--- start DATA RECORDS ---

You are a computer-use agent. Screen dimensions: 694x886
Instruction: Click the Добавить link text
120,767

--- end DATA RECORDS ---
--- start DATA RECORDS ---

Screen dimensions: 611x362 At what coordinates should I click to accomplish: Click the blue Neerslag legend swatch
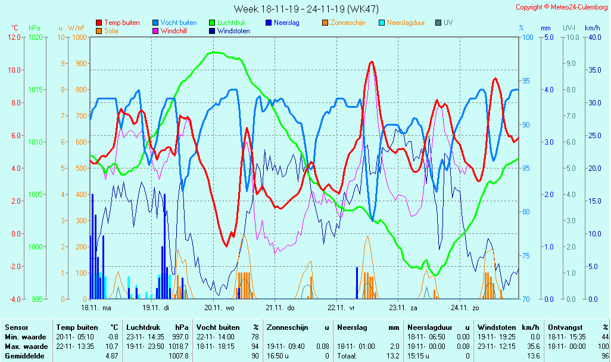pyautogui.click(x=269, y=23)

--- end DATA RECORDS ---
--- start DATA RECORDS ---

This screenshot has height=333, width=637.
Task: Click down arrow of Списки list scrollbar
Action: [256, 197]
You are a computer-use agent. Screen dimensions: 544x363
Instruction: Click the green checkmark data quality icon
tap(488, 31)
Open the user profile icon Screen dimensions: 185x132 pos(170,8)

--- end DATA RECORDS ---

PROBLEM TO SOLVE: Please pick out every line in the entries above that contains the string "computer" and copy those lines. Matching is case-sensitive.

RESULT OF THIS TASK:
You are a computer-use agent. Screen dimensions: 694x886
You are a computer-use agent. Screen dimensions: 544x363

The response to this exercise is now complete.